▶ [Brief]
Copy the following lines out exactly as they are given, with no changes.

***** Listed records

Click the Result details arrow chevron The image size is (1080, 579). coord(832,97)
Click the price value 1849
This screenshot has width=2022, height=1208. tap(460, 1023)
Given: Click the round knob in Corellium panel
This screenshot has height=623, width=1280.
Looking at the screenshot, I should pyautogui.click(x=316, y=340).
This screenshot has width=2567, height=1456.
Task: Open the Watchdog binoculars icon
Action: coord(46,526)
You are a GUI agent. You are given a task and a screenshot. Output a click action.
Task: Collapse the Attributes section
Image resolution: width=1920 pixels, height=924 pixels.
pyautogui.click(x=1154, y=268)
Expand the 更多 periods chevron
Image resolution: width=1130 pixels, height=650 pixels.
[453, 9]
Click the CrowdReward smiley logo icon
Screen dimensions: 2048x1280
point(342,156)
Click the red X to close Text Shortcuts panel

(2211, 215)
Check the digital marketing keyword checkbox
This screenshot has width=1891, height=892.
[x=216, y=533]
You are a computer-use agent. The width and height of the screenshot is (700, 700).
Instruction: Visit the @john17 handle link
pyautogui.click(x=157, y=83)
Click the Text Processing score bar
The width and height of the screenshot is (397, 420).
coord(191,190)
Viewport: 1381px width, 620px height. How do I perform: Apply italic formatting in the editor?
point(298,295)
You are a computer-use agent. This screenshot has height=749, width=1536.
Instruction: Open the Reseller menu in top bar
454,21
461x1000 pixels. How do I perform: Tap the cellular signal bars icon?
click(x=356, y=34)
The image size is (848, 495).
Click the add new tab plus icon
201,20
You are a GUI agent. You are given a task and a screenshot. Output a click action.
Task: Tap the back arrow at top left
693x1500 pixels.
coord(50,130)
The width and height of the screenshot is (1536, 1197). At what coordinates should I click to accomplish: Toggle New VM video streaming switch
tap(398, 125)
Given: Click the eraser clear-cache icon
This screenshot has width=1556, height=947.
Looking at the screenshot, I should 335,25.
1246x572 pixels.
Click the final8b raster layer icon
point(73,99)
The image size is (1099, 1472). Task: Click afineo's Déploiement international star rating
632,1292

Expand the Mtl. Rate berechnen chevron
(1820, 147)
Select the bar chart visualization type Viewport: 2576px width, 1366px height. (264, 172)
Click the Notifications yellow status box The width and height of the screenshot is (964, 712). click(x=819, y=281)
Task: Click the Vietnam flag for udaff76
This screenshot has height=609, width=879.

**********

▶ [Response below]
Click the Result details arrow chevron The image size is (1080, 579). coord(832,97)
Click the price value 1849
This screenshot has width=2022, height=1208. tap(460, 1023)
Given: Click the round knob in Corellium panel
This screenshot has height=623, width=1280.
Looking at the screenshot, I should pyautogui.click(x=316, y=340).
This screenshot has width=2567, height=1456.
Task: Open the Watchdog binoculars icon
Action: coord(46,526)
You are a GUI agent. You are given a task and a screenshot. Output a click action.
Task: Collapse the Attributes section
Image resolution: width=1920 pixels, height=924 pixels.
pyautogui.click(x=1154, y=268)
Expand the 更多 periods chevron
Image resolution: width=1130 pixels, height=650 pixels.
[453, 9]
Click the CrowdReward smiley logo icon
Screen dimensions: 2048x1280
point(342,156)
Click the red X to close Text Shortcuts panel

(2211, 215)
Check the digital marketing keyword checkbox
This screenshot has width=1891, height=892.
[x=216, y=533]
You are a computer-use agent. The width and height of the screenshot is (700, 700).
Instruction: Visit the @john17 handle link
pyautogui.click(x=157, y=83)
Click the Text Processing score bar
The width and height of the screenshot is (397, 420).
coord(191,190)
Viewport: 1381px width, 620px height. How do I perform: Apply italic formatting in the editor?
point(298,295)
You are a computer-use agent. This screenshot has height=749, width=1536.
Instruction: Open the Reseller menu in top bar
454,21
461x1000 pixels. How do I perform: Tap the cellular signal bars icon?
click(x=356, y=34)
The image size is (848, 495).
Click the add new tab plus icon
201,20
You are a GUI agent. You are given a task and a screenshot. Output a click action.
Task: Tap the back arrow at top left
693x1500 pixels.
coord(50,130)
The width and height of the screenshot is (1536, 1197). At what coordinates should I click to accomplish: Toggle New VM video streaming switch
tap(398, 125)
Given: Click the eraser clear-cache icon
This screenshot has width=1556, height=947.
Looking at the screenshot, I should 335,25.
1246x572 pixels.
Click the final8b raster layer icon
point(73,99)
The image size is (1099, 1472). Task: Click afineo's Déploiement international star rating
632,1292

Expand the Mtl. Rate berechnen chevron
(1820, 147)
Select the bar chart visualization type Viewport: 2576px width, 1366px height. (264, 172)
Click the Notifications yellow status box The width and height of the screenshot is (964, 712). click(x=819, y=281)
Task: Click the Vietnam flag for udaff76
This screenshot has height=609, width=879.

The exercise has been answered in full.